* _SUPPLIED TEXT_
◇ ◇ ◇

It started about a year ago. My sister runs down the hallway, then she goes back to the start. Maybe she lingers there for a few moments, but after that she starts running again. She does this with headphones on, listening to music, for several minutes, every few days.
A month ago she was out with her friends and they got drunk, which isn’t unusual. However, she posted a message in the family chat back then, although she probably only meant to send it to our dad whom she’s closest with. He also was the only one that got addressed directly.
Paraphrased, the message was as follows: “Have you ever thought about what would have been if Ben was still alive? That’s why I’m running up and down the hallway every day. I can’t take this anymore. Please, dad, I want to talk that out sober but I’m scared that you won’t understand. Nothing is working anymore. It’s not normal to cry all the time. I need help.”
Ben was our brother but he died seven years before she was even born. Our parents told us, it’s not a taboo subject. We all were born after him, my sister is the youngest.

◇ ◇ ◇

* _ENTRIES SUPPLIED_
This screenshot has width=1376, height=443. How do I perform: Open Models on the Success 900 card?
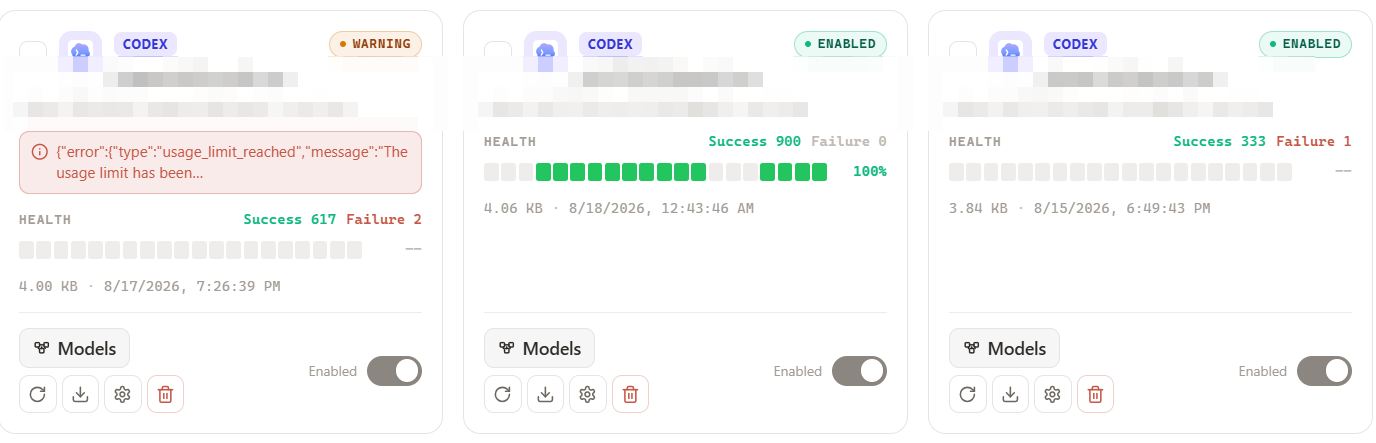click(x=540, y=348)
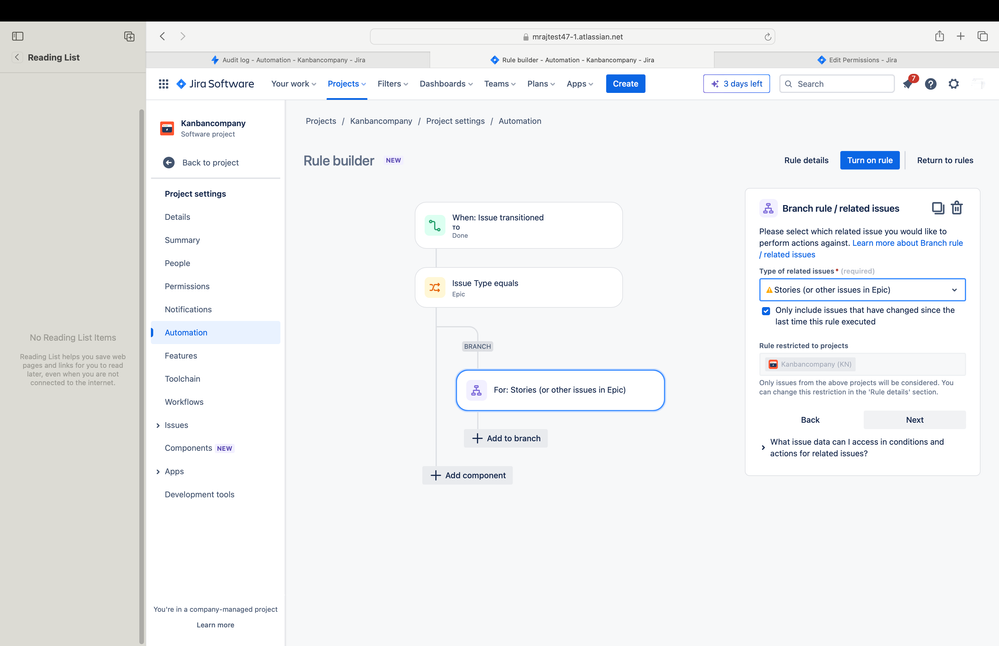This screenshot has height=646, width=999.
Task: Click the Turn on rule button
Action: (870, 161)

◇ ◇ ◇

* _TASKS AND EXERCISES_
(1) In the account of the sister running in the hallway, how long before the sister was born did Ben die?
(2) Continue the account of the sister running in the hallway, starting after its final sentence.

* _SOLVED PROBLEMS_
(1) Seven years before she was born.

(2)
The day after the message, everyone was quite pensive. When she came home, our dad talked with her but I don’t know how that went because nobody else was there and our dad never brought it up.
The topic wasn’t mentioned again since, my sister is not in therapy, she seems completely okay, nothing is out of the ordinary. Except she is still running down the hallway every now and then, though more infrequently.
I’m worried about her but she won’t talk with me. I don’t know if she talks with anybody about her issues. I just really don’t know what to do.
If your sister is unwilling to talk to you, you can’t force her to do so. All you can do is suggest that she seek help. If she’s interested and wants to take your advice, she will. Otherwise, she may not. Unfortunately, your power is limited.
People have to want to seek help. You cannot force someone into treatment except in cases of imminent danger to self or to others. Short of that extreme circumstance, encouragement is your best course of action.
You might also try suggesting family therapy. Since these issues involve both your father and deceased brother, your family could benefit from counseling. Again, you can suggest it but the family would have to agree to participate. It’s not something you can force. Make suggestions but realize there are limitations.
Even if the advice your offering is good, it doesn’t mean it’s going to be taken. That is a difficult lesson to learn in life. I wish you and your family the best of luck. Thanks for writing.